There is a difference between a business opportunity and an existing business that is for sale. The business opportunity term often is used to describe both a business idea offered for sale, and a company that has been operating for a while. It’s important that a buyer understands the distinction.
When someone interested in owning a small California business hears reference to a business opportunity, it could be meant in the broad sense to include the opportunity to buy an ongoing company, or to describe the opportunity to be in a business that has yet to exist. Examples include work-at-home situations like stuffing envelopes or assembling products from parts provided, furnishing billing or other services for dentists and other professionals, and direct marketing systems in which the investor buys a stock of home ware or other items, then works with people he or she recruits to make sales of that inventory to people they know. There is an important distinction that a buyer should understand, and four ways in which the two are different. They are:
1. If the food service business, retail shop or other kind of company being offered for sale has an operating history, with customers and suppliers, it’s obviously an opportunity to take over an enterprise that already has proved its value. What can be confusing is when sales people for a business opportunity are offering an idea for a company that may be working successfully in other locations, but will be established locally only if the buyer agrees to set it up--pay the seller for that idea and some of the resources needed to implement it.
2. A business opportunity ordinarily can be purchased with less money than will be required to acquire an ongoing business. The owner of an established company with a history of sales and earnings has several components of his business to sell, including hard assets – inventory, equipment, fixtures, and soft assets such as good will, customer list, some training from the seller and a covenant not to complete. There are fewer assets to offer with a business opportunity and it will have a smaller number on its price tag.
3. Higher risk is associated with a business opportunity as distinct from an ongoing business that already has established a pattern of selling to customers, collecting the proceeds, paying expenses and providing the balance for the owner to enjoy as payment for work performed and return on invested capital.

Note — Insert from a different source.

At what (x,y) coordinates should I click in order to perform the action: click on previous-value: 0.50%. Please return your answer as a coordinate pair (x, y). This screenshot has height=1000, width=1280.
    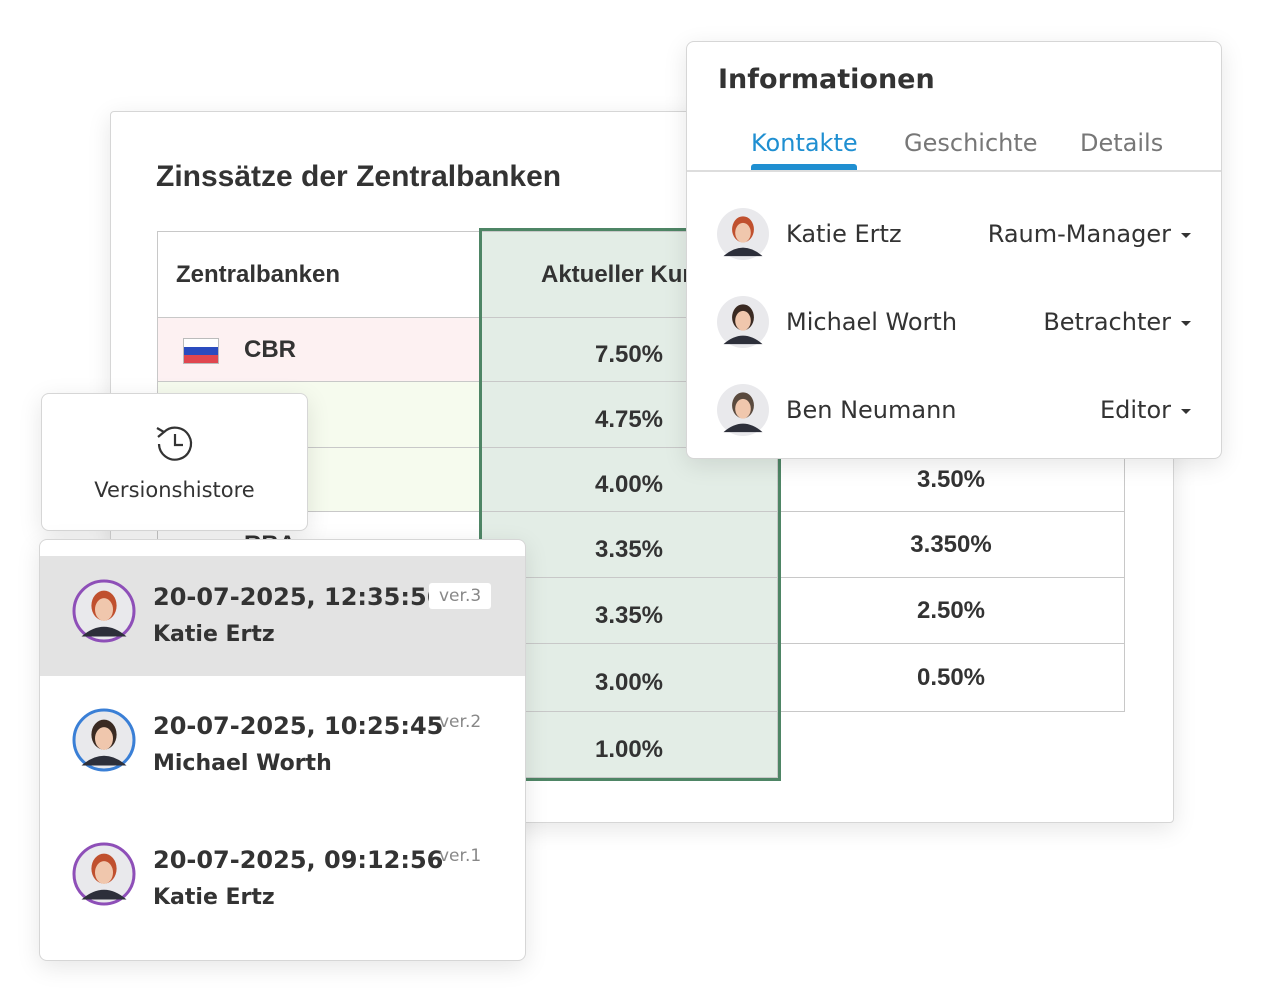
    Looking at the image, I should click on (951, 677).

4. Because of this risk and the fact that some business opportunities turn out to provide less success for the owner than he or she was led to believe, the Federal Government has stepped in with rules about some of the ways a business opportunity can be sold. The most important of the regulations is the disclosure that sellers are required to provide to prospective buyers. Under this rule, no purchase can take place until at least seven days after the disclosure has been provide to the buyer. Chief among the provisions of the disclosure is the requirement that the seller provide names and contact information for others who have purchased the opportunity. That way, the prospective buyer can talk to owners in the business opportunity system to find out the benefits, the problems, and to ask if other buyers feel they made the right decision when committing to purchase the business opportunity.
The timing of due diligence is different with an existing business that is being sold. The buyer usually obtains an agreement with the seller on price and terms, with various contingencies, including the right to inspect the books and make sure the business does, in fact, perform as the seller reported. Only if the buyer is satisfied can the transaction move toward closing. But no agreement can be signed, no money can change hands for a business opportunity until the buyer has first had a chance to conduct the due diligence.
A sound business opportunity might be the right choice for a buyer who is ready to purchase his or her own business, but doesn’t have the money or skills needed to purchase an ongoing operation. But buyers need to be cautious about paying for a concept that has not yet proved to be successful.